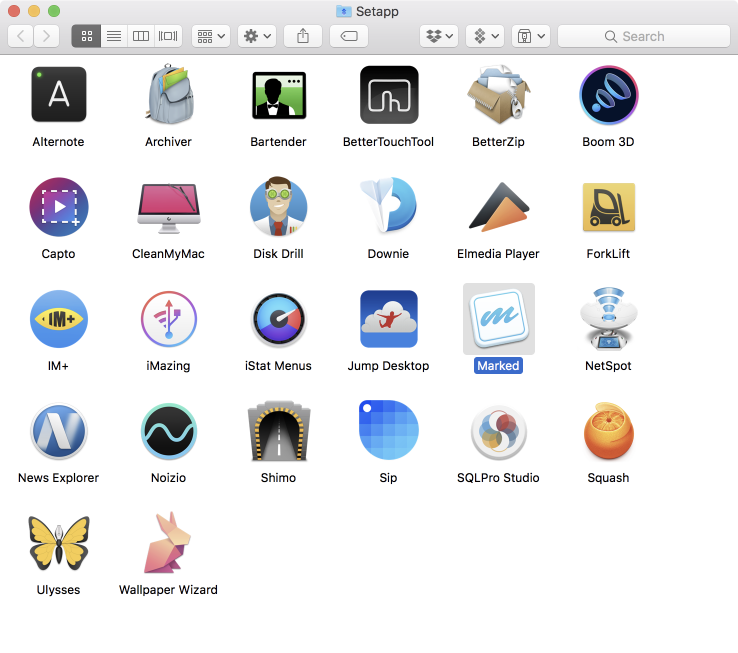Open the Dropbox toolbar dropdown

(x=440, y=36)
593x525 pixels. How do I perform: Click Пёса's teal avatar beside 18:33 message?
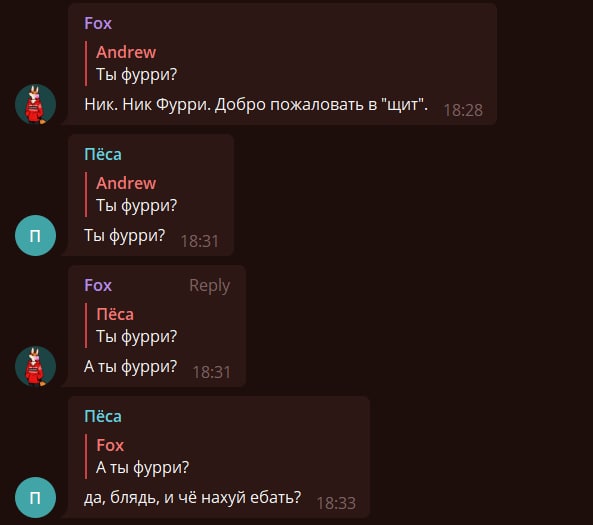[36, 497]
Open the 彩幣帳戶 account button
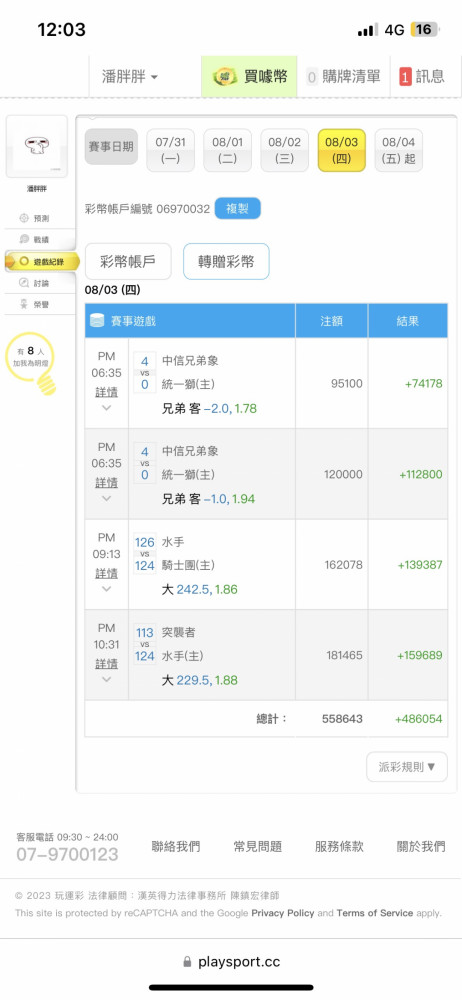The height and width of the screenshot is (1000, 462). point(128,261)
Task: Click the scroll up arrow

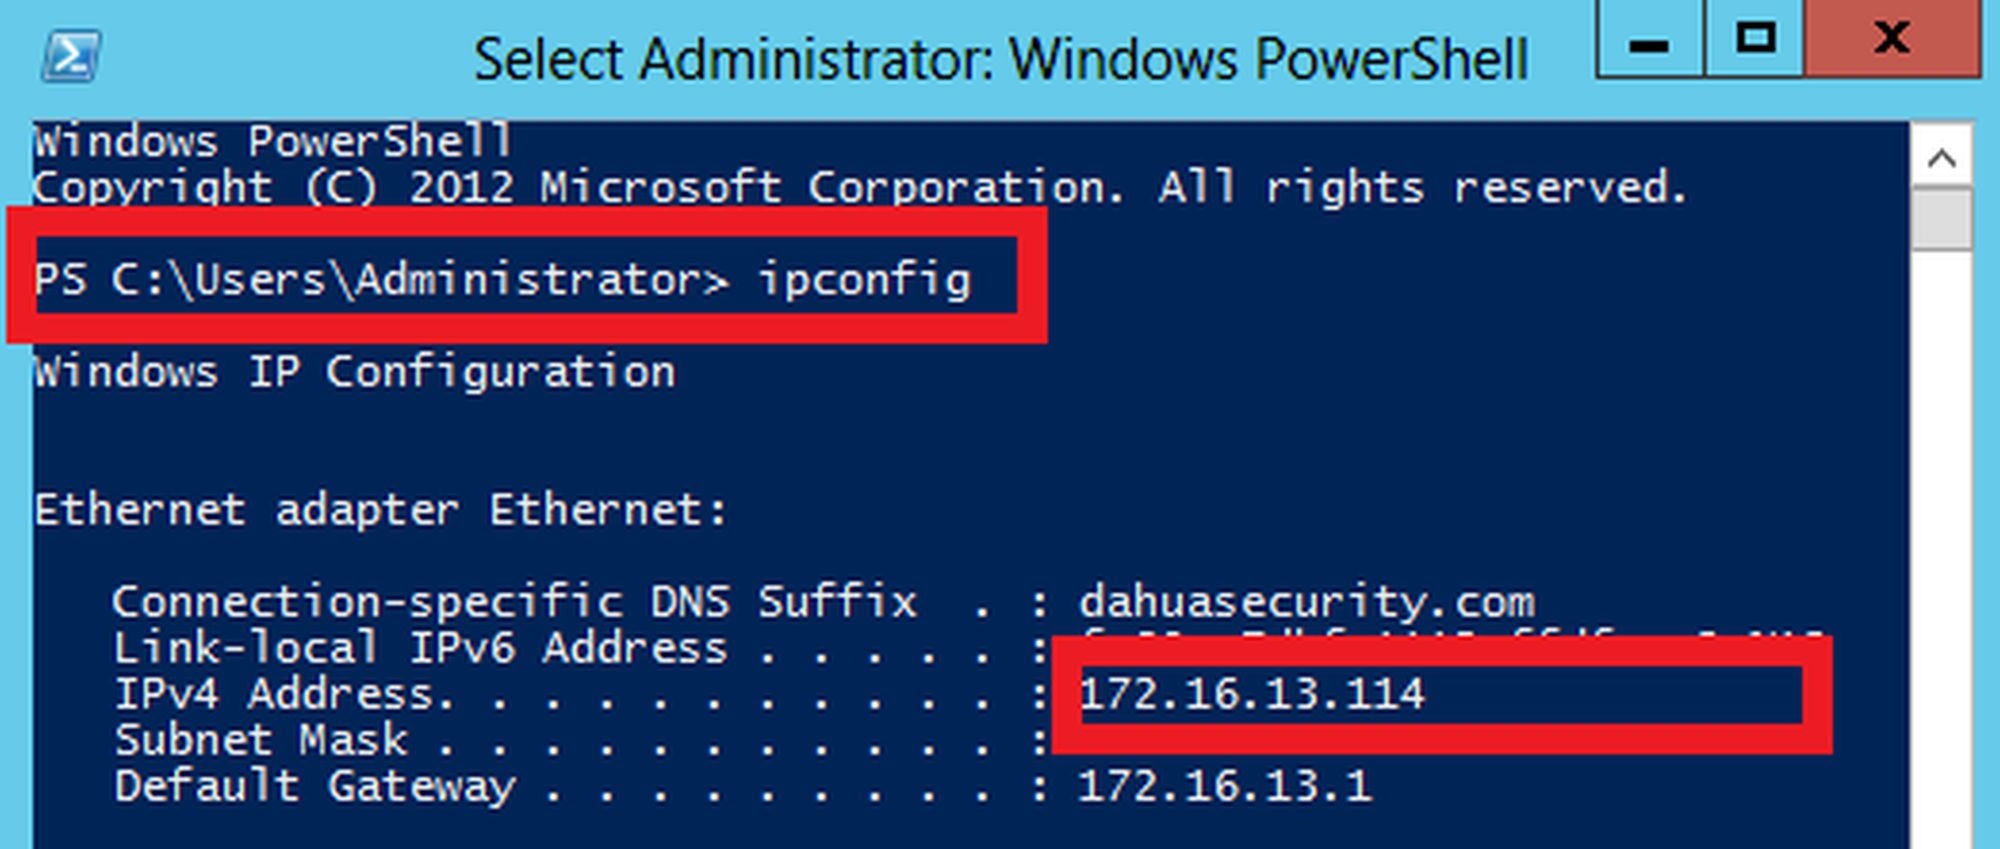Action: tap(1942, 158)
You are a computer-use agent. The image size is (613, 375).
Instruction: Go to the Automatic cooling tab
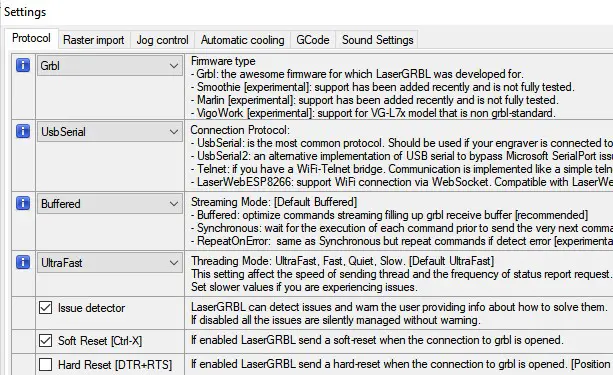coord(242,40)
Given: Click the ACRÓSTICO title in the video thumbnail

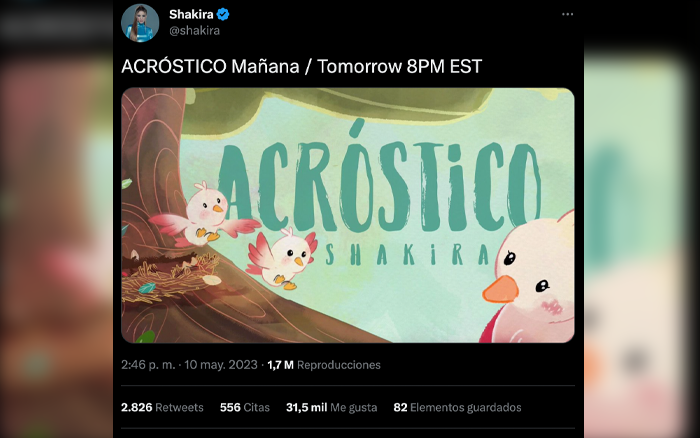Looking at the screenshot, I should pyautogui.click(x=379, y=179).
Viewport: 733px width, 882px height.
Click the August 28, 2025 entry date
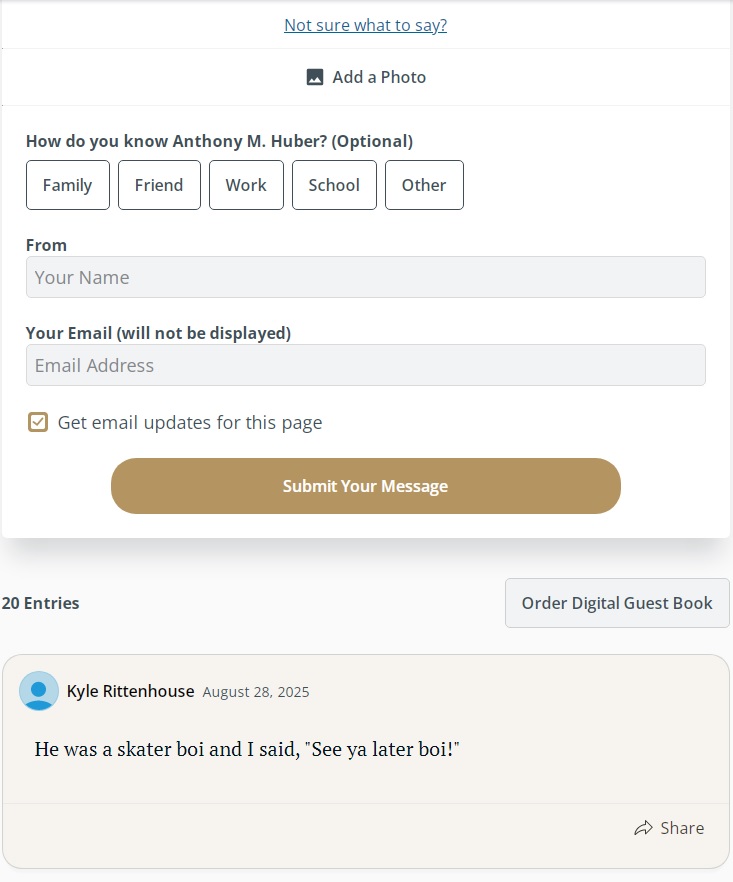(255, 692)
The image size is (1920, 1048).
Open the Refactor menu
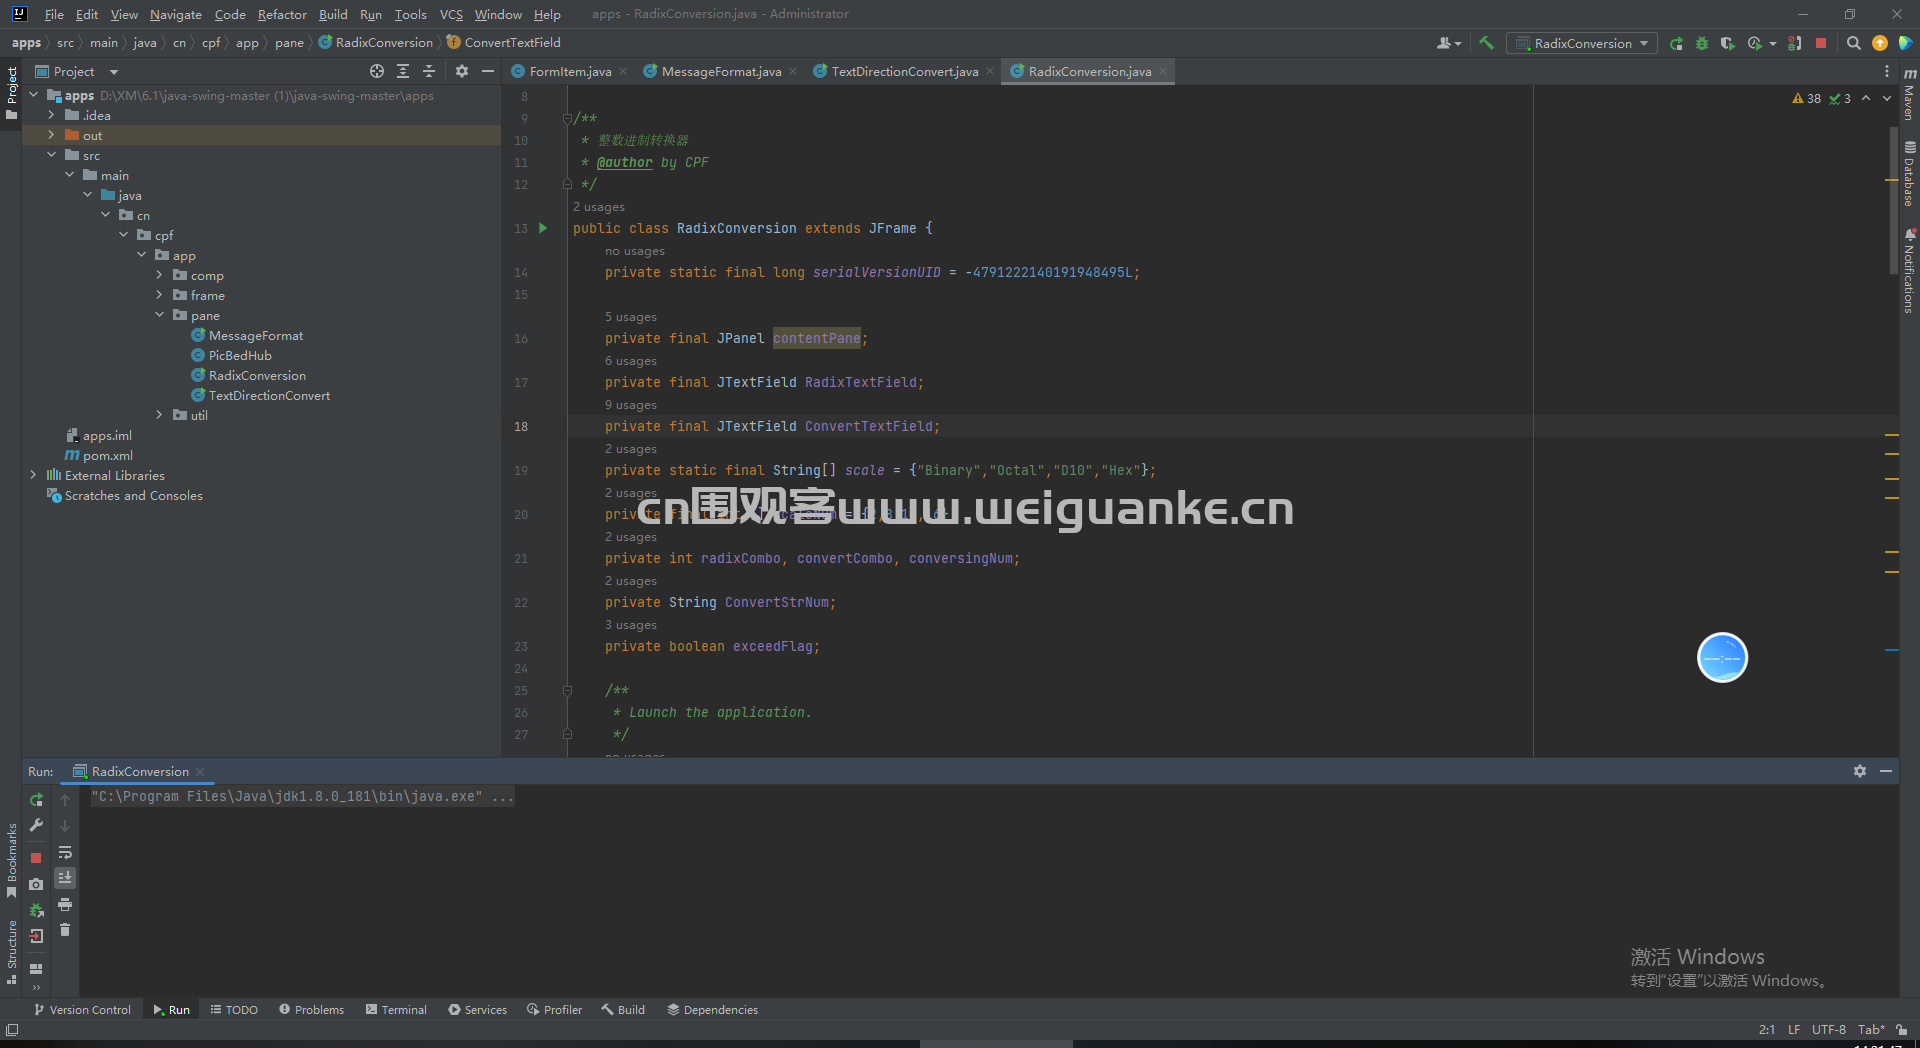point(282,14)
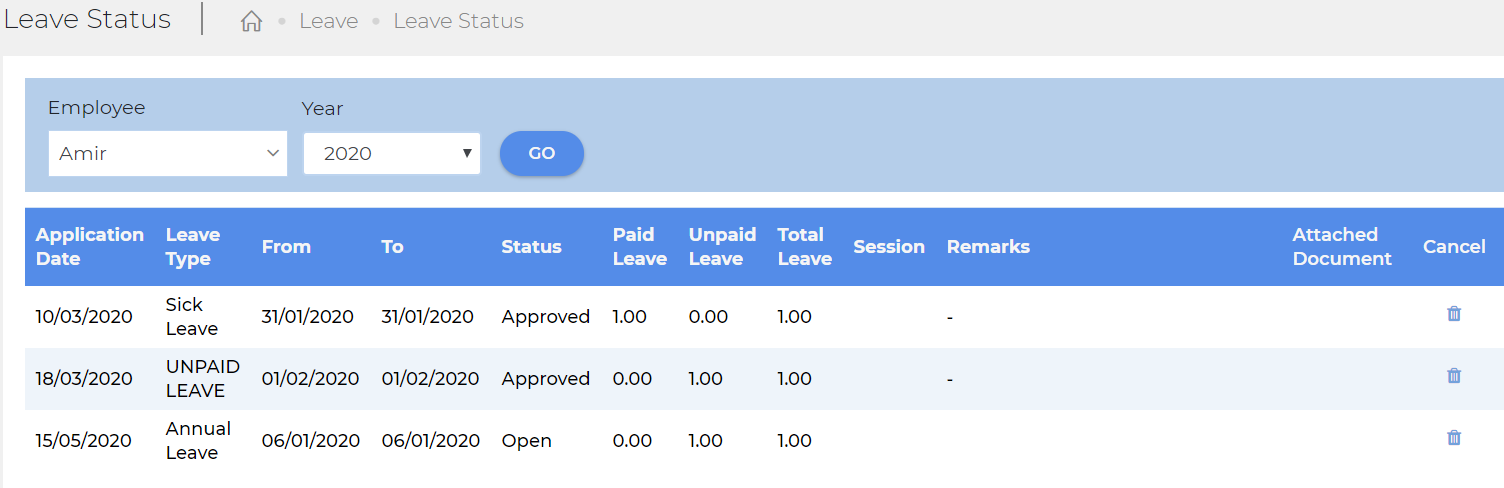The width and height of the screenshot is (1504, 488).
Task: Open the Employee dropdown showing Amir
Action: [x=168, y=153]
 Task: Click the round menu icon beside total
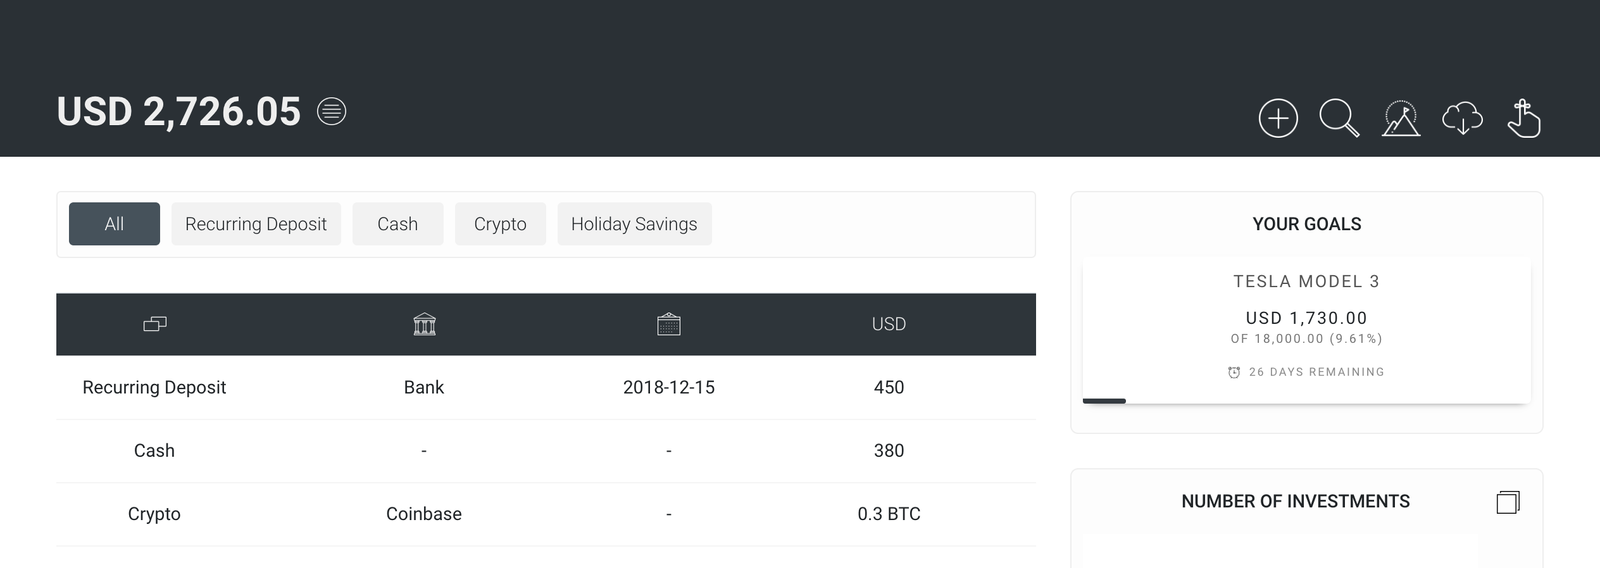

----

## Required work
In the records above, how many lines hold "image"? Only the number is wanted.

## The answer
2